Abstract:
The specification disloses an automobile molding with an integral connector protruding from the inner surface of the molding. The connector has a central core opening and a transverse securing slot having a wall which cants away from the inner surface of the molding as the slot extends toward the central opening thereby facilitating removal of a core pin used in molding the connector and simplifying the mold and the molding operation.

Description:
BACKGROUND OF THE INVENTION 
     This invention relates to molding strips; and, more particularly, to an automobile molding for connection to an automobile. Typically, these moldings are mounted on the bumper. 
     One type of automobile molding used today has an elongated plastic strip containing a relatively flat, elongated internal metal flange which acts to anchor connecting studs extending from the metal flange through the plastic and sufficiently beyond the inner surface of the strip to be used as connectors. Such molding is relatively expensive because of the difficulty of aligning the metal flange within the elongated plastic so the flange does not protrude and the cost of the metal flange and attached connector. 

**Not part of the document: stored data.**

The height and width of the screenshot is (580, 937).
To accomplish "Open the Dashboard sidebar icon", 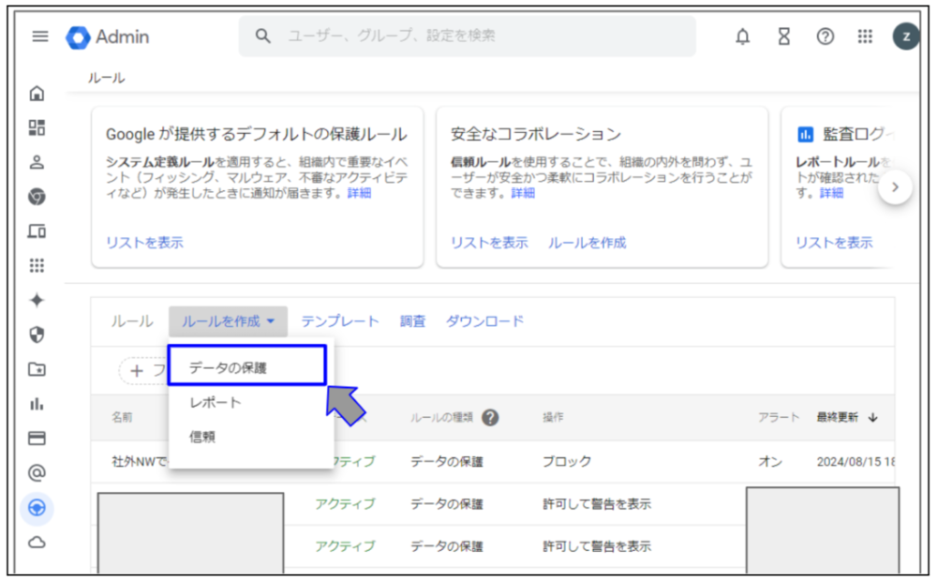I will point(37,127).
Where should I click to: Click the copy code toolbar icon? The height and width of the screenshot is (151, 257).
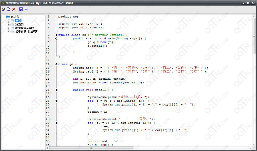click(x=26, y=9)
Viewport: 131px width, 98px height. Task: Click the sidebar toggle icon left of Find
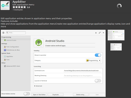pos(3,33)
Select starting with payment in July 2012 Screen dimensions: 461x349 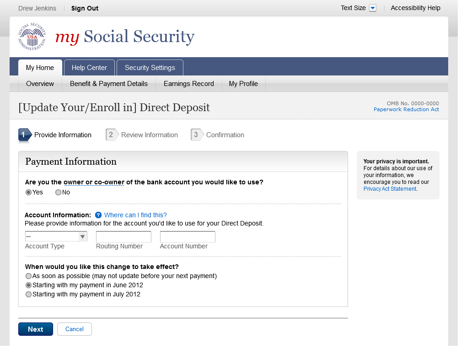pyautogui.click(x=29, y=295)
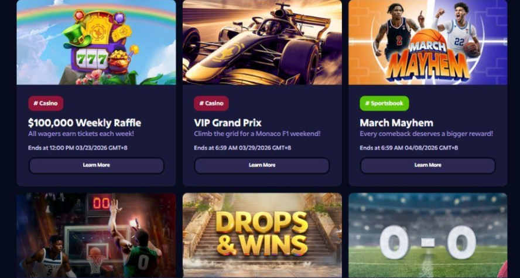Click the March Mayhem card title

396,123
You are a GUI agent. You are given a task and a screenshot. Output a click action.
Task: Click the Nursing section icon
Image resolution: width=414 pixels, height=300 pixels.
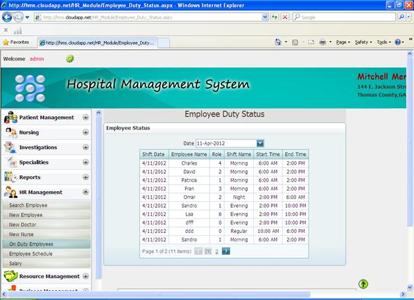pyautogui.click(x=11, y=133)
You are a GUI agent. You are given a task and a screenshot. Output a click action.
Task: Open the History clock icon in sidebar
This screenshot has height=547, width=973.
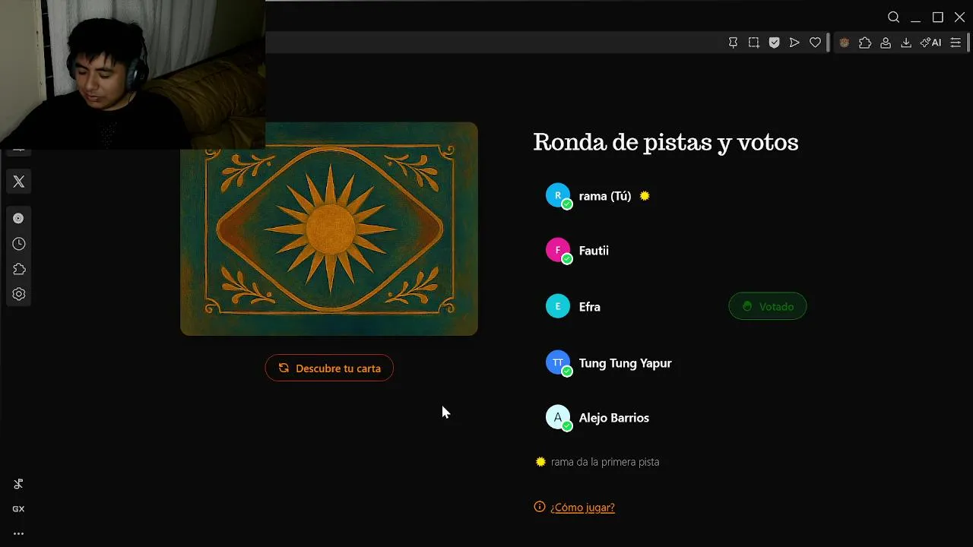pyautogui.click(x=19, y=244)
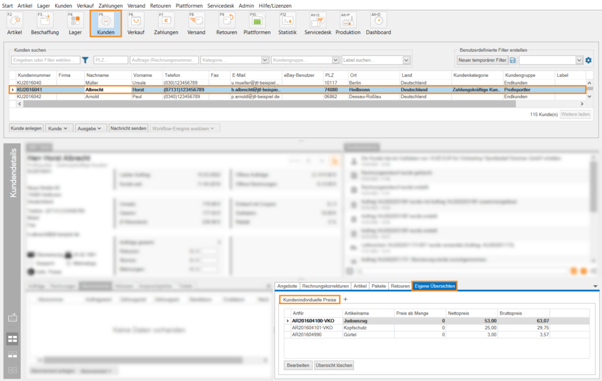Open filter settings gear icon

point(588,60)
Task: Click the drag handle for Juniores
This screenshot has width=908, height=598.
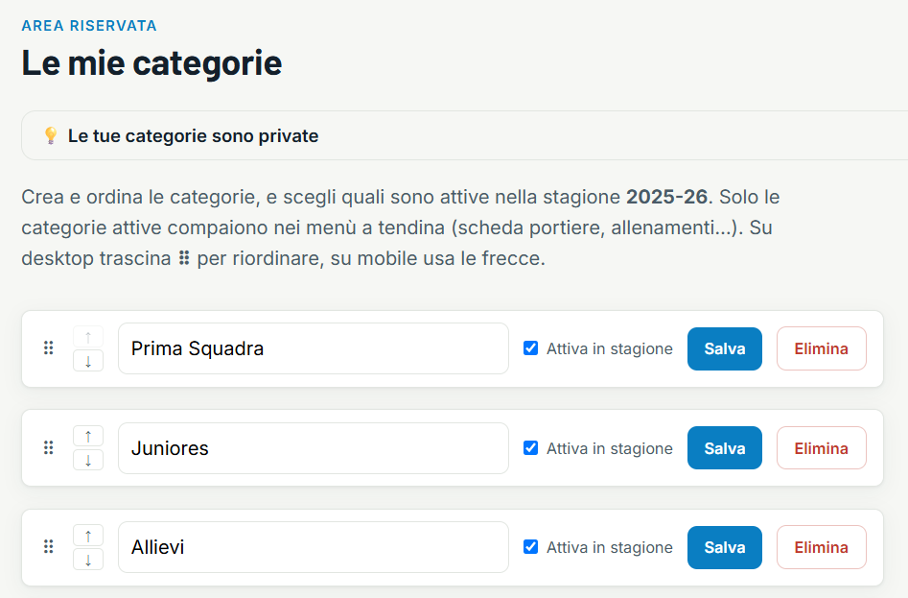Action: [49, 448]
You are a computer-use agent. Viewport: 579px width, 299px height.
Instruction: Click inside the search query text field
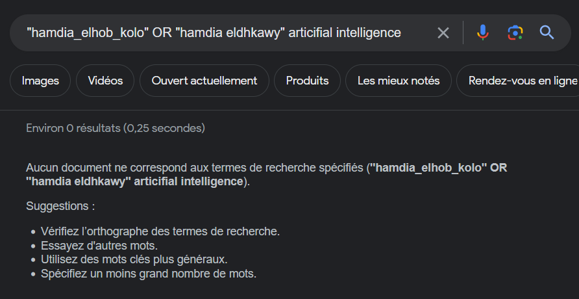pos(214,33)
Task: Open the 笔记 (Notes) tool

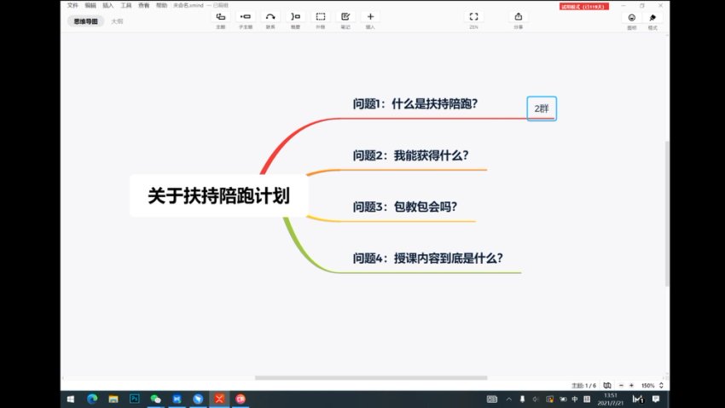Action: 345,17
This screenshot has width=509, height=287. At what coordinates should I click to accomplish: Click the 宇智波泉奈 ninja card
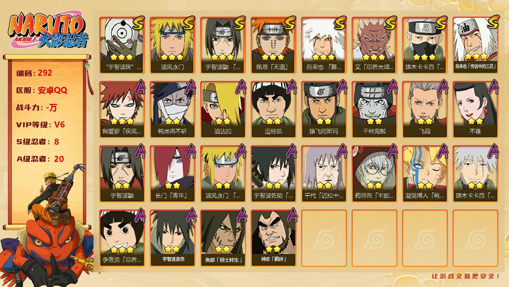172,238
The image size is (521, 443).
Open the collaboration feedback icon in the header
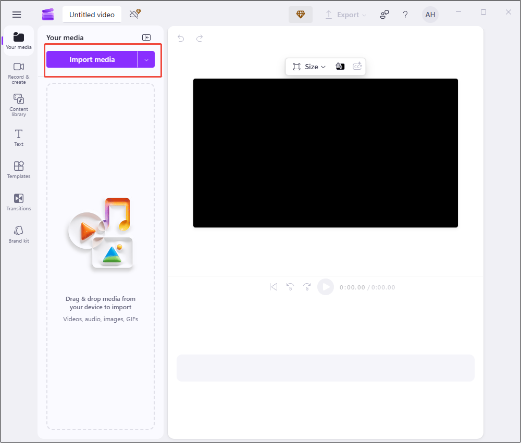(384, 15)
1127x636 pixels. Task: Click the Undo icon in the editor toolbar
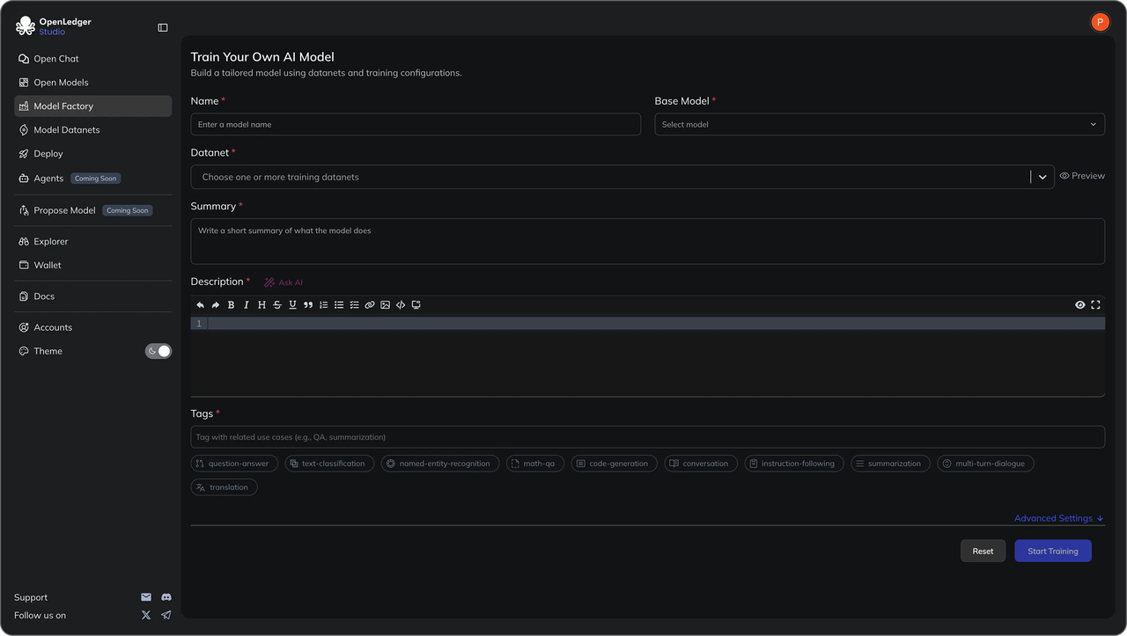[200, 304]
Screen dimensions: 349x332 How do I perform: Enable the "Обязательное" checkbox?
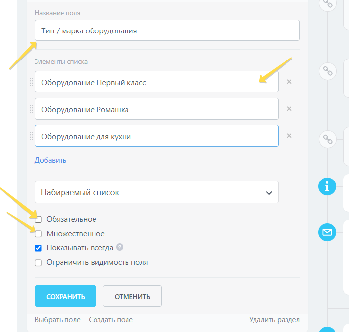(38, 219)
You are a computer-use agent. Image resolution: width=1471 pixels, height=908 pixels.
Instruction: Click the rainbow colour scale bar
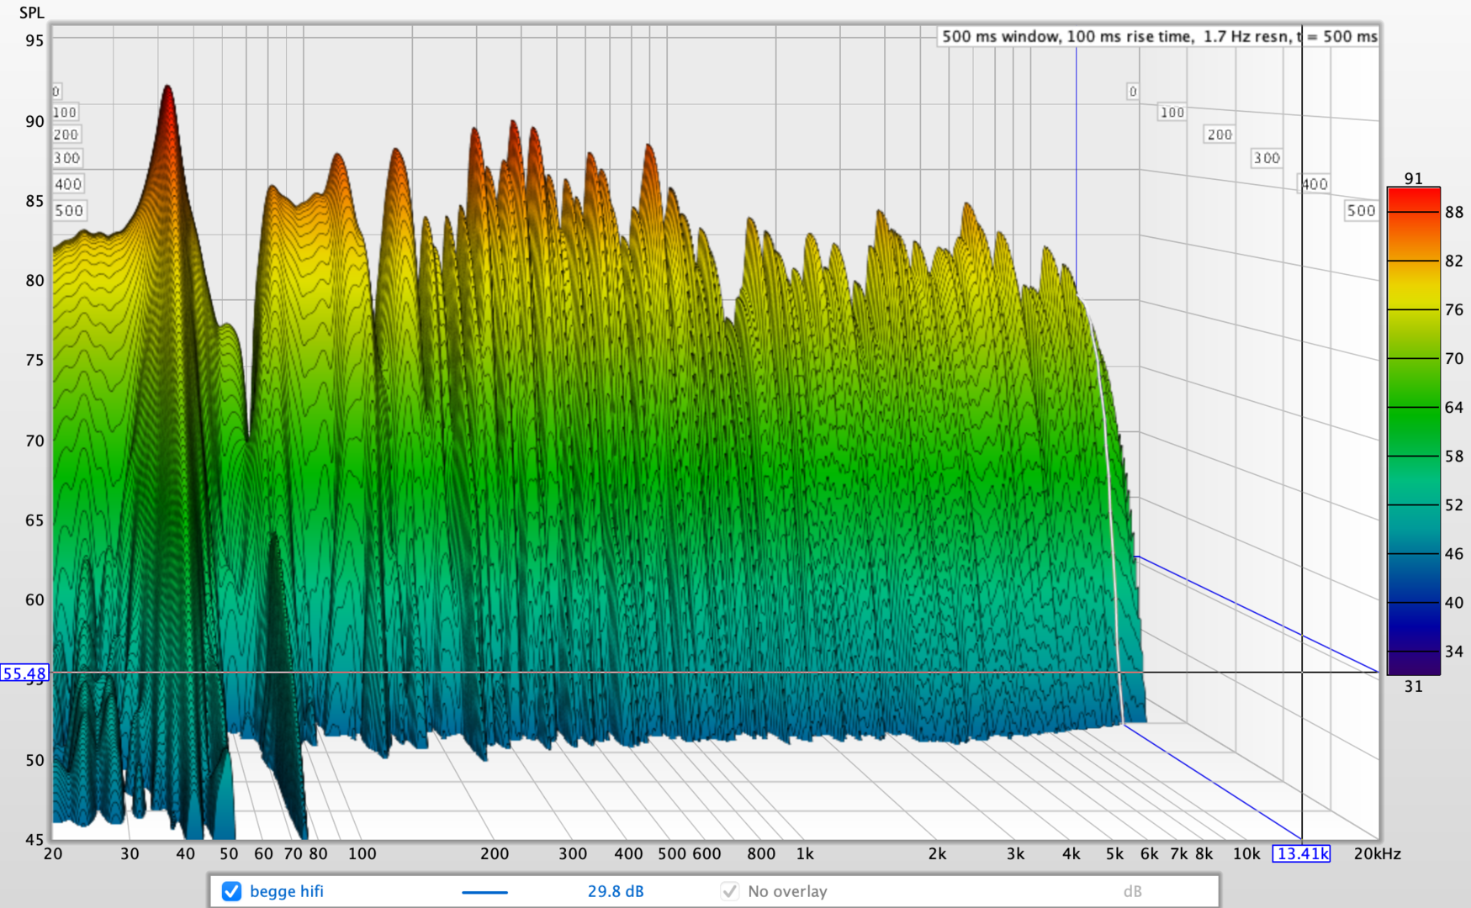[1413, 430]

     Another type of automobile molding strip has an elongated plastic strip with an integral connector protruding from the strip. The connector has an elongated body terminating in a head, having a greater width than the body, and a tapering end section, which passes through a connecting opening in an automobile and securely holds the molding strip against the automobile. When injection molding is used to form such a piece of automobile molding, the fabrication of a connector body having a smaller diameter than the head requires the use of additional cams within a mold. Such cams must be supported within the mold during molding and result in a relatively complex mold with a relatively high cost of maintenance. 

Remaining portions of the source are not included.